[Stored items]

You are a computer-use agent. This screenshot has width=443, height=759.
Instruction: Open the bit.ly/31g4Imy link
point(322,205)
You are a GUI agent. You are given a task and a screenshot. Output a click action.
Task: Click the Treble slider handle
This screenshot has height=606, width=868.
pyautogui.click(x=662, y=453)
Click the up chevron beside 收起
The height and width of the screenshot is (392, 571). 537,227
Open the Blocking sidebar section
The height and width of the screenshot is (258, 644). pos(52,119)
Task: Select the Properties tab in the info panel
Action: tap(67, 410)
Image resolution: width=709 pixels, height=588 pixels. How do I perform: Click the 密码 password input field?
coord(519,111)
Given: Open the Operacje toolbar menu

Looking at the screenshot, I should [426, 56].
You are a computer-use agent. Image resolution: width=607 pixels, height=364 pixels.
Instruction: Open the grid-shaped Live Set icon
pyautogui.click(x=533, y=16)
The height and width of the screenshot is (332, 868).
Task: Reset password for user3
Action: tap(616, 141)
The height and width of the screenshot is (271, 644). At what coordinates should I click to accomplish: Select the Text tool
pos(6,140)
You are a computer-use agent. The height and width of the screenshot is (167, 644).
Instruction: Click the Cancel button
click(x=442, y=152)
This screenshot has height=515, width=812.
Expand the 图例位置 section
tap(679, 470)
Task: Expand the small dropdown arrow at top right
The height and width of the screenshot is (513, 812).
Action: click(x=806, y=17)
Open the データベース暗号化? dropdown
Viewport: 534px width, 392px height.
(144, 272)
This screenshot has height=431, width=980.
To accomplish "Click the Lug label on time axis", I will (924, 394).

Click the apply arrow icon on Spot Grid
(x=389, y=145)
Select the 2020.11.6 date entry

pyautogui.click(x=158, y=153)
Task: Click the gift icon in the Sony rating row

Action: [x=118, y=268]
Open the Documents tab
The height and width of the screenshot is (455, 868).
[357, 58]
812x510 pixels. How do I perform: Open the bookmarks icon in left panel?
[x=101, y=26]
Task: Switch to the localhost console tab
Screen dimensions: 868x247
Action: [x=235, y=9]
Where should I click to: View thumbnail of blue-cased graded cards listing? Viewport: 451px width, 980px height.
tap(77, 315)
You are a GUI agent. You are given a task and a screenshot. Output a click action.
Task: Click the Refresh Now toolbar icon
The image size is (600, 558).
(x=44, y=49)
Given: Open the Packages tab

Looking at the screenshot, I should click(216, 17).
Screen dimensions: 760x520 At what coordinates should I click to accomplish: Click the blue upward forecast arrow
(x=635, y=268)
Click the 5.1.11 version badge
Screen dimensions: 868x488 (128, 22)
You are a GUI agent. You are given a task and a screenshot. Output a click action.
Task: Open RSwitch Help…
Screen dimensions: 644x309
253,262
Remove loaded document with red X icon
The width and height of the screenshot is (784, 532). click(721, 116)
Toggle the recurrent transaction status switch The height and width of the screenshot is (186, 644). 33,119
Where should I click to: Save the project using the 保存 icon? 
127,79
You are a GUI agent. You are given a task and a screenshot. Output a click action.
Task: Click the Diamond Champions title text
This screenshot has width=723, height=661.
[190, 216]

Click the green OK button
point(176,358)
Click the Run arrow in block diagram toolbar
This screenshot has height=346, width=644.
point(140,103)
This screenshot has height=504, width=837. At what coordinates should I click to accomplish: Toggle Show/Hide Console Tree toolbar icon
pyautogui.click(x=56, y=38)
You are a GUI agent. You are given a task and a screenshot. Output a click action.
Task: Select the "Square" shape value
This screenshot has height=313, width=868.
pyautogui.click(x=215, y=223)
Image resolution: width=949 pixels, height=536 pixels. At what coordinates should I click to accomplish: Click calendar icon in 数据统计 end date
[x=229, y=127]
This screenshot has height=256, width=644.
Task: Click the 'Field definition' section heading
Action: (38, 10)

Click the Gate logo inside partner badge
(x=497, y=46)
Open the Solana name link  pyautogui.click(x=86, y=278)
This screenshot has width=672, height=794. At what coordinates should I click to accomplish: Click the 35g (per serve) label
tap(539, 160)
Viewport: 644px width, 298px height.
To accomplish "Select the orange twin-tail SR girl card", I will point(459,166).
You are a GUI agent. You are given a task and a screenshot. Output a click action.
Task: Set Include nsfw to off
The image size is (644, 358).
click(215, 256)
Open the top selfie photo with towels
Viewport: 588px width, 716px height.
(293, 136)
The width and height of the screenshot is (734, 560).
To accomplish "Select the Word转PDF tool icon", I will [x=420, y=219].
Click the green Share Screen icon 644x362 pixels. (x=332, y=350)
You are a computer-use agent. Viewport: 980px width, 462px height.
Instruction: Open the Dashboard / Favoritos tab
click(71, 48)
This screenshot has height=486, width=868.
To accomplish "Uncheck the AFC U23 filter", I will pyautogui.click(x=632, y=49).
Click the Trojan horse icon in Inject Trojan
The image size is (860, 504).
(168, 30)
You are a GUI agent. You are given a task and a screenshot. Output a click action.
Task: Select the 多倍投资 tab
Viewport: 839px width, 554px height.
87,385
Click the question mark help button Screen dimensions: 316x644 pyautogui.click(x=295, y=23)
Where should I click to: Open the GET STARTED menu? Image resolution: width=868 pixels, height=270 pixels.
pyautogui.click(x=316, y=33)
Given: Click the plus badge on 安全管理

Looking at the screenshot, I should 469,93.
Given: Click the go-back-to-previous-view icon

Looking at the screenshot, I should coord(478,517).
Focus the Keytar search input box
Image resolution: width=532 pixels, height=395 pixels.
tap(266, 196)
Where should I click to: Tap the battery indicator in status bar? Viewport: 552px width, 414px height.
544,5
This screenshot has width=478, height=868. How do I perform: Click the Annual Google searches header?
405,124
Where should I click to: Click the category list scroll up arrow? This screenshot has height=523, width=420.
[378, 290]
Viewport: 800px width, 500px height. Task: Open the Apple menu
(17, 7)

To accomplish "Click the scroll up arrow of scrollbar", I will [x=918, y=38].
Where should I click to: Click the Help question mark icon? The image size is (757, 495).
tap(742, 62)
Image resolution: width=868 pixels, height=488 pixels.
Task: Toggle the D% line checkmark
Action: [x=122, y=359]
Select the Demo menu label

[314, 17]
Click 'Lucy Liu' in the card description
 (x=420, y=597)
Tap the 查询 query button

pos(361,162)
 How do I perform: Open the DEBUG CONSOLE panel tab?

TRY IT
Look through the lines above and collect those with the word "computer".

FINISHED TASK
You are a computer-use agent. This screenshot has width=443, height=759.
You are a computer-use agent. Image resolution: width=607 pixels, height=364 pixels.
You are a computer-use agent. The height and width of the screenshot is (167, 644).
You are a computer-use agent. Viewport: 980px width, 462px height.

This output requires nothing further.